Thanks to his glowing feedback for this classic American carbine, I purchased an Inland Manufacturing Rack Grade example from the CMP several years ago. Though I’ve owned my M1 for quite a while, only recently have I begun to shoot it with any sort of regularity. Since the carbine was a bit of an oddball for its time, it is deserving of closer examination.
Note: This review is intended to outline general M1 Carbine use and practicality. Readers looking for a detailed discussion of carbine evolutionary changes and parts breakdown should consider other, M1 Carbine-centric sources.
History and Development
As most firearms historians would tell you, the M1 Carbine has always been one of the misfits of the gun world. In some ways, the carbine was arguably the first personal defense weapon (PDW) and far ahead of its time. By other measures, it was little more than an early pistol caliber carbine that excelled in few meaningful ways aside from its impressively lightweight. Like many disputes, the truth probably falls somewhere in between these two extremes, but for its time, the M1 Carbine was just the rifle that rear line and specialty troops needed as WWII escalated into a truly global conflict.
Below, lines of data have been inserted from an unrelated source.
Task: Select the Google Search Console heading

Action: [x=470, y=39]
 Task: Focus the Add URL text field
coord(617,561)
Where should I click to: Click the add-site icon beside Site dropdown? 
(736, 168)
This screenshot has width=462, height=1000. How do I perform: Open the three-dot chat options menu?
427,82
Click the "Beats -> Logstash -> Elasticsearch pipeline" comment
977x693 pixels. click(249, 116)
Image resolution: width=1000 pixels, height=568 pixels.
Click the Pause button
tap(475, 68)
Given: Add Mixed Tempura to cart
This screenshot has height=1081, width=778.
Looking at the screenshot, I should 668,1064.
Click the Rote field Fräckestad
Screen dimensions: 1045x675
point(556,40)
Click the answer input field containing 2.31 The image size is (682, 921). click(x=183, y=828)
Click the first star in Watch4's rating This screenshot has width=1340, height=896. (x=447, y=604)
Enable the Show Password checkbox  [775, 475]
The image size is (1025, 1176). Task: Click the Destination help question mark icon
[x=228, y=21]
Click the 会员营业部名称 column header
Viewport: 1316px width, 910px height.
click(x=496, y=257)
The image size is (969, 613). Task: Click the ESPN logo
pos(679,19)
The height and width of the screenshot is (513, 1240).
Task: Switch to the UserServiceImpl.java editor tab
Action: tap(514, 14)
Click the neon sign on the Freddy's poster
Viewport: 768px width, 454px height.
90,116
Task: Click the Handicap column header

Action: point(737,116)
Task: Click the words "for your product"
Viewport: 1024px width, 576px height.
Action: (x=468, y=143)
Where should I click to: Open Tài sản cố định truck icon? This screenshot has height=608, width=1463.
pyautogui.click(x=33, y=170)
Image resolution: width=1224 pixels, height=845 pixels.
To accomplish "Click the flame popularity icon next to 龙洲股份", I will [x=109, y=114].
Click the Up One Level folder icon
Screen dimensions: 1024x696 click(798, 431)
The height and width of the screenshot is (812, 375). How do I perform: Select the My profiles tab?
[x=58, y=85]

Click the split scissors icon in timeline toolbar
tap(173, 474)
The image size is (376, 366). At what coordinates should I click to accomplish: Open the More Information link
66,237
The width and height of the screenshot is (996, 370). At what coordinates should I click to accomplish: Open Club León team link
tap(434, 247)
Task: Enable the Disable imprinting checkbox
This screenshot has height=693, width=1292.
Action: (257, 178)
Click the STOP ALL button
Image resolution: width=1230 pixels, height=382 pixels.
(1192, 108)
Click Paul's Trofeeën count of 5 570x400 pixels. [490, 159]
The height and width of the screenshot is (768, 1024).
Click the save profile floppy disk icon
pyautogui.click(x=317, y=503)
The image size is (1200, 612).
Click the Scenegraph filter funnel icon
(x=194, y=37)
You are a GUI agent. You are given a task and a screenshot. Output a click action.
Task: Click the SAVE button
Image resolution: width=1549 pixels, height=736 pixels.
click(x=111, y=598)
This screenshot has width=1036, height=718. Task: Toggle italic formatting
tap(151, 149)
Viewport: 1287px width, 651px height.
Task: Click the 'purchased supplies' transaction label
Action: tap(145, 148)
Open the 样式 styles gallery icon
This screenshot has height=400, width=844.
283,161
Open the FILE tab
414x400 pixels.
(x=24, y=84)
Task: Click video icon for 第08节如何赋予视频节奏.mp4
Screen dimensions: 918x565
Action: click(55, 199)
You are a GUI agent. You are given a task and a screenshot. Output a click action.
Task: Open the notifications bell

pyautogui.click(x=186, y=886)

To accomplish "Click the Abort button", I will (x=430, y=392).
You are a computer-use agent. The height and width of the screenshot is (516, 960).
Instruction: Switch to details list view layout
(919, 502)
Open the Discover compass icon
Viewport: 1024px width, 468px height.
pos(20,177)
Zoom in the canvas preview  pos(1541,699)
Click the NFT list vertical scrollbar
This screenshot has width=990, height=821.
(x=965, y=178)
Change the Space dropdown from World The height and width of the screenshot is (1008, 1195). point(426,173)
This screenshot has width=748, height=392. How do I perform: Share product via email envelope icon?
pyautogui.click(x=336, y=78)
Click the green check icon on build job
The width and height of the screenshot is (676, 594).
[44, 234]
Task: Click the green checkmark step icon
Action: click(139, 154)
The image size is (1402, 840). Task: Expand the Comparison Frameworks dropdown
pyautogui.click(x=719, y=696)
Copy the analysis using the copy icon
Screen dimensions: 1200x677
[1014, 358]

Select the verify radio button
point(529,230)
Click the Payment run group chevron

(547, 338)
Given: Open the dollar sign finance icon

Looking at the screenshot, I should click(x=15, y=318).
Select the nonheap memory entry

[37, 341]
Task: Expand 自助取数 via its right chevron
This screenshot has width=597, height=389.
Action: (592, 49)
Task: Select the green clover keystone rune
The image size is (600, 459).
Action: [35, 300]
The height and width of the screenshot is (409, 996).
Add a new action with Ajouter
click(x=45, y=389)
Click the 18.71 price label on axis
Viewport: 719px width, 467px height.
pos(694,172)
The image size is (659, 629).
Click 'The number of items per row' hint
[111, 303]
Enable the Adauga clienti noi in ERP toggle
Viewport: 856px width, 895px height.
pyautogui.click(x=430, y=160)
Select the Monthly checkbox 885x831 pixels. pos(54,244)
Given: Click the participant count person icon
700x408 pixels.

While initial requests for a short, semi-automatic rifle were first submitted to the US Ordnance Department in 1938, the actual development of the M1 Carbine did not begin until 1940. By 1941, several companies and independent designers had completed working prototypes for trials, but as a whole, the submissions were disappointing and unfit for service. As a result, Ordnance rejected all initial samples for the new carbine.
Shortly after the trials, the famous Winchester Repeating Arms Company reached out to Ordnance regarding the .30-06 M2 rifle (commercially the G30) that had originally been conceived by Ed Browning and was later refined by David Marshall “Carbine” Williams. Though Ordnance did not want the M2, the prevailing belief was that the design could be reduced to carbine size and chambered in the new .30 Carbine for an extremely maneuverable rifle. After Ordnance demanded a short notice prototype, Winchester developers set out to build the envisioned firearm. Remarkably, the design group completed their prototype in less than two weeks.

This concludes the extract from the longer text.